Так он говорил и все поглаживал ладонями свои картинки, будто поправлял рамки или пыль стирал, точь-в-точь какой-нибудь коллекционер, знаток и любитель живописи. Потом лёг, откинувшись на спину, очень большой и грузный в лунном свете. Ночь настала теплая. Душно, ни ветерка. Мы оба лежали без рубашек.
— И вы так и не отыскали ту старуху?
— Нет.
— И по-вашему, она явилась из будущего?
— А иначе откуда бы ей знать все эти истории, что она на мне разрисовала?
Он устало закрыл глаза. Заговорил тише:
— Бывает, по ночам я их чувствую, картинки. Вроде как муравьи по мне ползают. Тут уж я знаю, они делают свое дело. Я на них больше и не гляжу никогда. Стараюсь хоть немного отдохнуть. Я ведь почти не сплю. И вы тоже лучше не глядите, вот что я вам скажу. Коли хотите уснуть, отвернитесь от меня.
Я лежал шагах в трёх от него. Он был как будто не буйный и уж очень занятно разрисован.
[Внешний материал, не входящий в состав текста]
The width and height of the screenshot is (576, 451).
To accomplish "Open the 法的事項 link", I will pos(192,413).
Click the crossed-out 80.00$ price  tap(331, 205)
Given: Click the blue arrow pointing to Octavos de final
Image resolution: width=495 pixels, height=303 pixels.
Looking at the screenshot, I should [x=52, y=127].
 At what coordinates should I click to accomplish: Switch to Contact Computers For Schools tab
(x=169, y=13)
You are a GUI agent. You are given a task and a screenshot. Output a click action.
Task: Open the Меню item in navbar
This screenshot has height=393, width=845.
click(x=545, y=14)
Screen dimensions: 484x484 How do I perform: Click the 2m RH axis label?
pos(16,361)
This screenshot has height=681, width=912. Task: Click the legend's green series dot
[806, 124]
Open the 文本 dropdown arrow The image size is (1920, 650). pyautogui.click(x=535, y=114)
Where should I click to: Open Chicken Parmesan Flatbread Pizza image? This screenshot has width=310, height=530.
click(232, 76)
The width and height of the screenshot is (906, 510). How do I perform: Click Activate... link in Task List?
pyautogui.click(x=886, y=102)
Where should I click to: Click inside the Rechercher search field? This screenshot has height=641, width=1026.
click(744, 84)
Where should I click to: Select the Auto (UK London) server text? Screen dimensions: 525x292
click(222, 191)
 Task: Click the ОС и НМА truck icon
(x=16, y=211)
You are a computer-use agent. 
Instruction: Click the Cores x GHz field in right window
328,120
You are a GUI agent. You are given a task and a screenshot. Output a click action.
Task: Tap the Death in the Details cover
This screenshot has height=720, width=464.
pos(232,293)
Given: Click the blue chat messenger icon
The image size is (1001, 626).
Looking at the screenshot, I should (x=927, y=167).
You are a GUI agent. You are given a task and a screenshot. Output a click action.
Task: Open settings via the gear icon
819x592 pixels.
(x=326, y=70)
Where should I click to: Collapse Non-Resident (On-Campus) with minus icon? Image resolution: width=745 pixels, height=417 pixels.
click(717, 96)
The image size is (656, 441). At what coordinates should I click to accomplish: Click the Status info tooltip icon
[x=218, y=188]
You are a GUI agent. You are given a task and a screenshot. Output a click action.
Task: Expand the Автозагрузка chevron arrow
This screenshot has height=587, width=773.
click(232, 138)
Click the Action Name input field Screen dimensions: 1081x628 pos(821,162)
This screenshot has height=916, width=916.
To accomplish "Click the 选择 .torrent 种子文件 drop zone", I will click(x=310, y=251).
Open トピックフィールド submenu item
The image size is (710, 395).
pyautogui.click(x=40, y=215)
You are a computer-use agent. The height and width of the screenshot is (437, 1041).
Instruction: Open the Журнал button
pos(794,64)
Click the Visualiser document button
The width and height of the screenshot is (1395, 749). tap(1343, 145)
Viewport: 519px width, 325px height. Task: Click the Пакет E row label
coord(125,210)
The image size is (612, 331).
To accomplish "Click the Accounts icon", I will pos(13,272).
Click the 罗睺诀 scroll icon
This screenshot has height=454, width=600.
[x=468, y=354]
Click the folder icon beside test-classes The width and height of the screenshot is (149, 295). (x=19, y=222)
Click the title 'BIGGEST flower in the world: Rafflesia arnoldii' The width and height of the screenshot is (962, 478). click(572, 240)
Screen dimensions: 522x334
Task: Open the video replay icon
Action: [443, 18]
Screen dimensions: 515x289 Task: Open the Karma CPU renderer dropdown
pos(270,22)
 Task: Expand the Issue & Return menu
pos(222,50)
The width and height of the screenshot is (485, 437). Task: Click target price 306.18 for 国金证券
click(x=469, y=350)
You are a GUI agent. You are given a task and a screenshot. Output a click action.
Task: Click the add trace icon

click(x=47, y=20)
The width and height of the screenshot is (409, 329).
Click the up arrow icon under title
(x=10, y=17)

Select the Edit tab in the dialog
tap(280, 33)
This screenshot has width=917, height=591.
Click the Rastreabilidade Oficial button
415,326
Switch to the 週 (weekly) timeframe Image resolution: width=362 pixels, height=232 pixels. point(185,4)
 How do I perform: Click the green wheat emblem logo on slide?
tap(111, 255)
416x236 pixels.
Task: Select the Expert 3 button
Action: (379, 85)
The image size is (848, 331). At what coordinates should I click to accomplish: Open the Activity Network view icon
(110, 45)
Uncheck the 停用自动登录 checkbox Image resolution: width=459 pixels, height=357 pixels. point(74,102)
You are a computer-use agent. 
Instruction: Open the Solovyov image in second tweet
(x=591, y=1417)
Не то я, пожалуй, предпочел бы убраться подальше от его нелепой болтовни. Но эти картинки… Я всё не мог наглядеться. Всякий бы свихнулся, если б его так изукрасили.
Ночь была тихая, лунная. Я слышал, как он дышит. Где-то поодаль, в овражках, не смолкали сверчки. Я лежал на боку так, чтоб видеть картинки. Прошло, пожалуй, с полчаса. Непонятно было, уснул ли Человек в картинках, но вдруг я услышал его шепот:
— Шевелятся, а?
Я понаблюдал с минуту. Потом сказал:
— Да.
Картинки шевелились, каждая в свой черёд, каждая — всего минуту-другую. При свете луны, казалось, одна за другой разыгрывались маленькие трагедии, тоненько звенели мысли и, словно далекий прибой, тихо роптали. Не сумею сказать, час ли, три ли часа все это длилось. Знаю только, что я лежал как зачарованный и не двигался, пока звёзды свершали свой путь по небосводу…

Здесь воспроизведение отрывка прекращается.